The jury is out on whether genetic matching is a “better” method than any of the other matching techniques. Genetic matching may theoretically be a better choice if standard methods like full matching or nearest-neighbor greedy matching don’t sufficiently reduce imbalance (Holmes, 2013). Although some authors report good results, others (Holmes, 2013; Colson et al., 2016) either didn’t find any significant difference or reported that greedy matching was a lower performing method or equaled other matching methods.

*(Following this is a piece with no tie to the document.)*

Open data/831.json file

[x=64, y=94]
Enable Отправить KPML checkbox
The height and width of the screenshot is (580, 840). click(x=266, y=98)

Colson, K., Rudolph, K., Zimmerman, S. et al. Optimizing matching and analysis combinations for estimating causal effects. Sci Rep 6, 23222 (2016). https://doi.org/10.1038/srep23222
Diamond, A. & Sekhon, J. (2013). Genetic Matching for Estimating Causal Effects: A General Multivariate Matching Method for Achieving Balance in Observational Studies. The Review of Economics and Statistics. July 2013, Vol. 95, No. 3, Pages: 932-945.
Holmes, W. (2013). Using Propensity Scores in Quasi-Experimental Designs. SAGE Publications.